Theorems in arithmetic had hitherto been speaking only about numbers. Gödel
made them self-referential as well; i.e. speak about themselves as well.
With this interpretation of arithmetic theorems, he constructed the now famous Gödel
sentence, which was a precise
arithmetic statement meaning
'This statement is unprovable';
or:
'This statement
cannot be deduced from Hilbert’s formal axiomatic system'.
If this
statement is indeed provable, then it is a false statement. And if it is not
false but true, then it is indeed unprovable, and we have incompleteness in our
formal axiomatic system: We have a true statement that our formal system of
logic and axioms is not able to capture. Some truths are unprovable.
The well-known
Goldbach conjecture illustrates
the point. The conjecture states that every even number greater than 2 is the
sum of two prime numbers. Computer calculations have verified the truth of this
conjecture up to extremely large even numbers. But we can never be sure that
the conjecture will not fail for some still larger even number. It has not been
possible to prove the conjecture by rigorous mathematical reasoning.
Suppose the Goldbach conjecture is undecidable.
It would then be true without being provable because there could be no exception to it. The existence of any
exception to the conjecture would disprove the conjecture, and that would
contradict its undecidability.
Gödel put in
some very clever thinking when he introduced a procedure (using prime numbers)
for converting all arithmetic statements into numbers. His procedure was able
to deal with pronouns like 'this', and even self-referencing
pronouns like 'I'. This is something usually not found in mathematical
formulas. Gödel converted the 'This statement is unprovable' entity into a
large numerical statement in number theory, and although this converted entity
looked like a statement in real mathematics, it was indirectly referring to
itself, and saying that it is unprovable.
Gödel proved
another incompleteness theorem, according to
which:
No
formal system can prove its own consistency.

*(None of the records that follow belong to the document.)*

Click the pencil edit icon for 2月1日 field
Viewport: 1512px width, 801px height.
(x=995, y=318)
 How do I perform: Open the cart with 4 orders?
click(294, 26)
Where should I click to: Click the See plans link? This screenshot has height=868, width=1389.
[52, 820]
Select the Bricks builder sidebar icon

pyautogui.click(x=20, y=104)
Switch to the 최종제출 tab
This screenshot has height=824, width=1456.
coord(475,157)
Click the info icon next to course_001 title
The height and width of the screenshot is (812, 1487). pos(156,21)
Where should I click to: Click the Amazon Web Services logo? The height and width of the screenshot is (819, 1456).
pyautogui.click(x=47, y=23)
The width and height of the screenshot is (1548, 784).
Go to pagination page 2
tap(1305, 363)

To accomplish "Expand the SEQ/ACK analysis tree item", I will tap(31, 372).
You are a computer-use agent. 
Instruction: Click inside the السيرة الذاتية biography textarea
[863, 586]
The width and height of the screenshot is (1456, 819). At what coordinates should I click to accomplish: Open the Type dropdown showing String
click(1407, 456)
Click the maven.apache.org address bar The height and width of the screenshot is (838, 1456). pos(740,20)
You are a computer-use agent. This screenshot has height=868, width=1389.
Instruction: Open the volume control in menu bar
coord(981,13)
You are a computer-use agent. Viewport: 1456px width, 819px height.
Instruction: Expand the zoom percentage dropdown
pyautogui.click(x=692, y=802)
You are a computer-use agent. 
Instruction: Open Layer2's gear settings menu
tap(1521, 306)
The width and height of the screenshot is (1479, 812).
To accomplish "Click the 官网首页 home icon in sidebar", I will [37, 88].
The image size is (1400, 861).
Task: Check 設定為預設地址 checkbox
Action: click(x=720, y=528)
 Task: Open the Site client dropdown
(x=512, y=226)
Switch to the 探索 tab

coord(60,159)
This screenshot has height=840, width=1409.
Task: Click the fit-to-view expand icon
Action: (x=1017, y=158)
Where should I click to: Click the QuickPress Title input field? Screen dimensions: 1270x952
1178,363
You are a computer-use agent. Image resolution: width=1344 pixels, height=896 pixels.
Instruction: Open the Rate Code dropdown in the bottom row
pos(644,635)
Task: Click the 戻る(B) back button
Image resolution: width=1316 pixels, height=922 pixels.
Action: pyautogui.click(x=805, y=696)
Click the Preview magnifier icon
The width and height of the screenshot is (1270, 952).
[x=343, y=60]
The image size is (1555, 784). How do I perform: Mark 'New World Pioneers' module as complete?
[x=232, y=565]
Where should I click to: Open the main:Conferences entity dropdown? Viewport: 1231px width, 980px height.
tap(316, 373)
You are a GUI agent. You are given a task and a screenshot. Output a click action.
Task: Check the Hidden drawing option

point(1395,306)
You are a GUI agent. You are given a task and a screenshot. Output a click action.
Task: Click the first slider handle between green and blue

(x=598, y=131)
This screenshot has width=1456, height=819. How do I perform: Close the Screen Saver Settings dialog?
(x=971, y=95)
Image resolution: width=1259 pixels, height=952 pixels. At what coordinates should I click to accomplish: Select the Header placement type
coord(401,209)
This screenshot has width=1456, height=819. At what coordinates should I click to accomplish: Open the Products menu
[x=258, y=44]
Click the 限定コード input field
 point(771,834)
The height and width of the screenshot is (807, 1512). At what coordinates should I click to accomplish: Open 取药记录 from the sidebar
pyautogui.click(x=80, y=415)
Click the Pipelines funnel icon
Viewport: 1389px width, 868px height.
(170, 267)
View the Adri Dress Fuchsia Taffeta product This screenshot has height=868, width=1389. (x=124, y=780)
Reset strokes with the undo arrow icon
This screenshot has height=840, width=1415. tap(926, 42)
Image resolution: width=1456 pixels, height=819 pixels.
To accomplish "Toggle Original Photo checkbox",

According to Chaitin (2006), Gödel’s
proof 'does not show that mathematics is incomplete. More precisely, it shows
that individual formal axiomatic mathematical theories fail to prove the true
statement "This statement is unprovable". These theories therefore
cannot be "theories of everything" for mathematics. The key question
left unanswered by Gödel is: Is this an isolated phenomenon, or are there many
important mathematical truths that are unprovable?'
In Chaitin’s algorithmic information theory, some
mathematical facts cannot be compressed into a theory because they are too
complicated (in terms of algorithmic complexity). His work suggests that 'what
Gödel discovered was just the tip of the iceberg'.